This article describes how to find common programming mistakes that may lead to poor startup time and how to correct them. Included is a case study demonstrating how the Runtime Spy was used to improve the startup performance of IBM WebSphere Studio Application Developer. The previous article, Part 1, introduces the Runtime Spy.
One thing that is many times over looked is creating an object when it is not needed yet. The prefect example is creating an public/private class object and not using it in the constructor.
e.g.
public class Example {
public ObjectX obj = new ObjectX();
public Example() {}
}
The problem with this is that you are wasting the time to create ObjectX when it is not used. The correct way (more efficient way) is to do the following:
public class Example {
public ObjectX obj;
public Example() {}
}
This is extemely important when using SWING/AWT. Creating a ton of JPanel etc when they are not needed at that particular time kills startup time and redraws repsonsiveness.

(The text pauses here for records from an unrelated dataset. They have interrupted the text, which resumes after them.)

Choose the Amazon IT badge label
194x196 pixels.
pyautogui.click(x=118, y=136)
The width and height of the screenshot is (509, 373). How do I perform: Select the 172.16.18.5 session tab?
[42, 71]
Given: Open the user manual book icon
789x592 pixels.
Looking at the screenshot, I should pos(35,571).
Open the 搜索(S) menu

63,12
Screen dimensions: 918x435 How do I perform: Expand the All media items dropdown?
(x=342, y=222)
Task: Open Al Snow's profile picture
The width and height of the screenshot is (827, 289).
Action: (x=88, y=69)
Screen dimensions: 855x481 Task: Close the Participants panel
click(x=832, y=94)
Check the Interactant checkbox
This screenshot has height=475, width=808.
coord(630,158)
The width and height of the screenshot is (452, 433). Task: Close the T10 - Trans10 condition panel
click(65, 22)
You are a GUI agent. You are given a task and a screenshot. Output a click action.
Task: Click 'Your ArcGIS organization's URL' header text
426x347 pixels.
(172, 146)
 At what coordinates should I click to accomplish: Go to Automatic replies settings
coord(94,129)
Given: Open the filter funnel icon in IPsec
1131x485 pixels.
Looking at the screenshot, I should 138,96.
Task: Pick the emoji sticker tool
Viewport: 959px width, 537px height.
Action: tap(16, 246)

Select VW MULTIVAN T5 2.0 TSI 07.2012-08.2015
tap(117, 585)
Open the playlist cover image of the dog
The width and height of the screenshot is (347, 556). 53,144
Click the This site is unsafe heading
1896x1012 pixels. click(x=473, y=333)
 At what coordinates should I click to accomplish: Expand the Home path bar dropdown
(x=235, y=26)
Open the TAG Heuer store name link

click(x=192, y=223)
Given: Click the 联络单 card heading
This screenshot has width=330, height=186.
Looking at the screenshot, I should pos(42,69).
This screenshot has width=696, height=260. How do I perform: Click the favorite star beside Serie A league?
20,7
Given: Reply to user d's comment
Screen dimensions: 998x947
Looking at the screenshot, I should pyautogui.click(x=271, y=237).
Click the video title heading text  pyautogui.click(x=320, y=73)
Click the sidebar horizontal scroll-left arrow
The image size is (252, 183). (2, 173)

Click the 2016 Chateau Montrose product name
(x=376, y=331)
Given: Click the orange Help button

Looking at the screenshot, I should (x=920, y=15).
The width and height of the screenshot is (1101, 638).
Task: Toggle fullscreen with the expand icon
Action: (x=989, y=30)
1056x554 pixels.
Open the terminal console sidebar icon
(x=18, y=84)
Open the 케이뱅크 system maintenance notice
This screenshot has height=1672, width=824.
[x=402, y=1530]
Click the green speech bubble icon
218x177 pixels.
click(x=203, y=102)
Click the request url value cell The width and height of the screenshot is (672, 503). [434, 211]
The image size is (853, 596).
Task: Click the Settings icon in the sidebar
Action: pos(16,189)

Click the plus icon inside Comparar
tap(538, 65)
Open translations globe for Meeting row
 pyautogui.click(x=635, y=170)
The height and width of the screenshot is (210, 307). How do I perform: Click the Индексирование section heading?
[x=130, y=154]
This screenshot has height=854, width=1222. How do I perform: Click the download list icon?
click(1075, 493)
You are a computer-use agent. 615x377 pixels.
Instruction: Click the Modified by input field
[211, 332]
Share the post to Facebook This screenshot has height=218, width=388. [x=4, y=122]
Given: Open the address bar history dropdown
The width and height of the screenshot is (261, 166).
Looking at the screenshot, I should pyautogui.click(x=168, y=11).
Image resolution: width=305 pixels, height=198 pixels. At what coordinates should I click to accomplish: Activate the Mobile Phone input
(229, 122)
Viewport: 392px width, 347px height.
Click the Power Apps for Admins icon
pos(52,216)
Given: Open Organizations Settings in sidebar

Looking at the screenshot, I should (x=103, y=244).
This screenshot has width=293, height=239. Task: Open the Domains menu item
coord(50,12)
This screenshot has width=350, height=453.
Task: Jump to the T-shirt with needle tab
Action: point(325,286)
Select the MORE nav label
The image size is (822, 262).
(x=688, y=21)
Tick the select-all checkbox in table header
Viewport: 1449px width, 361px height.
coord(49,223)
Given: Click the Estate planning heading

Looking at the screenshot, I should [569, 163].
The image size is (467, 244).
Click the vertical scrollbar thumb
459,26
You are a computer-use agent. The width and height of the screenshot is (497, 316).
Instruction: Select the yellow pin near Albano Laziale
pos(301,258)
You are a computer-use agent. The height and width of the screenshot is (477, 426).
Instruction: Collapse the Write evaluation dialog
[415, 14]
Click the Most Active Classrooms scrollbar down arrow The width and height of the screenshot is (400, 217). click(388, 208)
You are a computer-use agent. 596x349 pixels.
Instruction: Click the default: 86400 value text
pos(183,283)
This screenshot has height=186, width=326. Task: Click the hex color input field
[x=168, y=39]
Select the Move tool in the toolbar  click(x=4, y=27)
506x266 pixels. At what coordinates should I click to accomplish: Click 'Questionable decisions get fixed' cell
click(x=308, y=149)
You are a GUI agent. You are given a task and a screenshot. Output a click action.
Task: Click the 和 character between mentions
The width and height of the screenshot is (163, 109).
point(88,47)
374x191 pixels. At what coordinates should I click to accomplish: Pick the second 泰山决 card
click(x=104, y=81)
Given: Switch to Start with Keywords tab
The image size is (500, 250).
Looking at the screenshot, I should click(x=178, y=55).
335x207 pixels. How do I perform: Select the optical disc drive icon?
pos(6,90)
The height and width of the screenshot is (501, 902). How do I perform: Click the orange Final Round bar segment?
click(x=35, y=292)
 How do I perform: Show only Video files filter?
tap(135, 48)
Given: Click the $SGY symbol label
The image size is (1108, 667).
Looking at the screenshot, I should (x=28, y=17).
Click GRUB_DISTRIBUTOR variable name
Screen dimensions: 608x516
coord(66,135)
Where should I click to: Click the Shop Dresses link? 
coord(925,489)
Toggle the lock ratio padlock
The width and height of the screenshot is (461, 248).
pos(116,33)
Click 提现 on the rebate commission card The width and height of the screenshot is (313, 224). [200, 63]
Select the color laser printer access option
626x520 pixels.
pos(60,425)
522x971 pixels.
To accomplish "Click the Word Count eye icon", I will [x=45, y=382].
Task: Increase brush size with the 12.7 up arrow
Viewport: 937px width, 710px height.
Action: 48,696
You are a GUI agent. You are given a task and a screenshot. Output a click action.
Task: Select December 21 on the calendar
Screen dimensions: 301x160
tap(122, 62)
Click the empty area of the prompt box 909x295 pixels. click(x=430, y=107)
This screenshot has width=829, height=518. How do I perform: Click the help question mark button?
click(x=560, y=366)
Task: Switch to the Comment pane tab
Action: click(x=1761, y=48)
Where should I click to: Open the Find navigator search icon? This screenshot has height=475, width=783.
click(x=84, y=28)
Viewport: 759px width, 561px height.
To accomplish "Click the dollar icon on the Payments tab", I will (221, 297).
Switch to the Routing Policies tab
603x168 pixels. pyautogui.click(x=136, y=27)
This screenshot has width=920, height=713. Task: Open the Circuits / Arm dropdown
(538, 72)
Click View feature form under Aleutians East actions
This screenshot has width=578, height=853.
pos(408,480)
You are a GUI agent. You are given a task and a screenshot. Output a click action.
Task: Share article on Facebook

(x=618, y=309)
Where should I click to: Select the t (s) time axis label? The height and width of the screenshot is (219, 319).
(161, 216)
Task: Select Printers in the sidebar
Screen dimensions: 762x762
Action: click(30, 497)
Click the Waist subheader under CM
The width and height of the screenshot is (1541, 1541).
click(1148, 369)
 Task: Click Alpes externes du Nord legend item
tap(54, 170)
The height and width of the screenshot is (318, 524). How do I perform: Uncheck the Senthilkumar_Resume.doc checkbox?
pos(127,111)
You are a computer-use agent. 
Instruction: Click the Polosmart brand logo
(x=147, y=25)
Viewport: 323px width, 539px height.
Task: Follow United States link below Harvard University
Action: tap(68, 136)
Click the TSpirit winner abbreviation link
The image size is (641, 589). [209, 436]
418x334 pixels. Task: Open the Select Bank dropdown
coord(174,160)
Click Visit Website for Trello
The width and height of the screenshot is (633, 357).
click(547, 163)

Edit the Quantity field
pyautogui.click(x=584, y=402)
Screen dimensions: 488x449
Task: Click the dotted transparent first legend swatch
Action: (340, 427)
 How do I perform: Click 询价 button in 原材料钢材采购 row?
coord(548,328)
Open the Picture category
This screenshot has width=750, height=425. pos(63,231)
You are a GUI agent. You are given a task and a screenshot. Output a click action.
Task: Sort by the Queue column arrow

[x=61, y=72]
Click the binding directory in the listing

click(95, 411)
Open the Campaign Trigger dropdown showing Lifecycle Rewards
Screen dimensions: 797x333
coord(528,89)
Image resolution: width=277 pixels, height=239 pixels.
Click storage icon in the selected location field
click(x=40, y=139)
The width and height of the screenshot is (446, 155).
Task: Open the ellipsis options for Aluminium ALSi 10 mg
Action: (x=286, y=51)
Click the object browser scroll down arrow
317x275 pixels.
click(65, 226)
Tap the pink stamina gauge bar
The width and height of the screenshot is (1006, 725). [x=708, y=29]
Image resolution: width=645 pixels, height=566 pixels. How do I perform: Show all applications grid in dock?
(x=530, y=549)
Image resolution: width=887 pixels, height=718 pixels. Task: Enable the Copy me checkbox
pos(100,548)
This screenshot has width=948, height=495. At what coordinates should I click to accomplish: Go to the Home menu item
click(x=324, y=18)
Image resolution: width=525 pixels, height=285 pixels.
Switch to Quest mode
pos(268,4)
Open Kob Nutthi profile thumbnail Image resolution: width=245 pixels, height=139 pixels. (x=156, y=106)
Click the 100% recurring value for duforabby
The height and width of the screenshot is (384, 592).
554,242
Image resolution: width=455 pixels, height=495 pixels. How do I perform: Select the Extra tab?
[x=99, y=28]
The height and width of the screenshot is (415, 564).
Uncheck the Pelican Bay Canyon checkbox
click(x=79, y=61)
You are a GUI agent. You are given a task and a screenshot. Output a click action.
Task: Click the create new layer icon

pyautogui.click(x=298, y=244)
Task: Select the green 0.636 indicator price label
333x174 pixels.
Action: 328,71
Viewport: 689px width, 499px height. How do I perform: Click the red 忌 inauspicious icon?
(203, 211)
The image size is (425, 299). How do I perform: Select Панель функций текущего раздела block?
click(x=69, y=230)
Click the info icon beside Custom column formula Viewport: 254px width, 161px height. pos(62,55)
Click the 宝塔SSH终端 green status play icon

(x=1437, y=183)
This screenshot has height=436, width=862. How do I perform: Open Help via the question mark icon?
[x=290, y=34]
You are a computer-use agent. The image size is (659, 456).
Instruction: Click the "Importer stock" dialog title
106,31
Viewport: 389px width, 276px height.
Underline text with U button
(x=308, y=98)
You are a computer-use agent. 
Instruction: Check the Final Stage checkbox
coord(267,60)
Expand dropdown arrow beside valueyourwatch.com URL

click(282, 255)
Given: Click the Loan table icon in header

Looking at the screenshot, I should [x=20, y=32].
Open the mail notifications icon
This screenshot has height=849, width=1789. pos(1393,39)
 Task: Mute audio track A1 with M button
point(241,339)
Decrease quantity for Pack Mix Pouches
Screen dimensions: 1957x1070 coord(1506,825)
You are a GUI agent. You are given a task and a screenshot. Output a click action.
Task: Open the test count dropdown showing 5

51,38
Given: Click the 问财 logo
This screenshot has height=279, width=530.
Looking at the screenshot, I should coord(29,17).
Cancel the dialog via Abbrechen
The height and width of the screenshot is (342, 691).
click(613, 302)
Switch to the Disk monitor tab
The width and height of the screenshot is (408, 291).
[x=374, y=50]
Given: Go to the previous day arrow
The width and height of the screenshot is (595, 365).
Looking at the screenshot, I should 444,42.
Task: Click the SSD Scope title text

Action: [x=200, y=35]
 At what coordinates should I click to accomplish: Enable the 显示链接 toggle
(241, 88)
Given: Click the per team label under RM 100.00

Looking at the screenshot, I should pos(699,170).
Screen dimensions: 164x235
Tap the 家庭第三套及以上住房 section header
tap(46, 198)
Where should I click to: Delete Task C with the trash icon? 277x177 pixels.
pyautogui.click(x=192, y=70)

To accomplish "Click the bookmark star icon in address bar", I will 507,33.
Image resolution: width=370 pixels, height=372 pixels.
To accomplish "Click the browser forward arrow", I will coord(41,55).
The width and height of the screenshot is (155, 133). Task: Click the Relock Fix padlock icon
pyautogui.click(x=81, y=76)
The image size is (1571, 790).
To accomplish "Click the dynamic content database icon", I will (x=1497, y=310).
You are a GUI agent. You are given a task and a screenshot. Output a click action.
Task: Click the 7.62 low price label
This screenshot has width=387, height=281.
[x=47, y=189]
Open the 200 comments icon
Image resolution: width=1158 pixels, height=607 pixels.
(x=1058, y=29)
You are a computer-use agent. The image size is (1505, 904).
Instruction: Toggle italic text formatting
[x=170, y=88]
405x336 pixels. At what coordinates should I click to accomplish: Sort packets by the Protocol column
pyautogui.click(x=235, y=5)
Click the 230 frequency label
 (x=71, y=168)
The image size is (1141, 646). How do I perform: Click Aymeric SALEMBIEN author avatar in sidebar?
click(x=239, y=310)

I doubt your java 101 examples have any influence on people that are core eclipse developers or eclipse plugin developers in general. I’m sure these people are well aware of not creating objects until they are needed. By the way, eclipse doesn’t even use Swing. It uses SWT.
What about compiling Eclipse with gcj ? How much will the gain
be ? Somewhere I noticed Red Hat shipping a gcj compiled Eclipse, anyone tried it ?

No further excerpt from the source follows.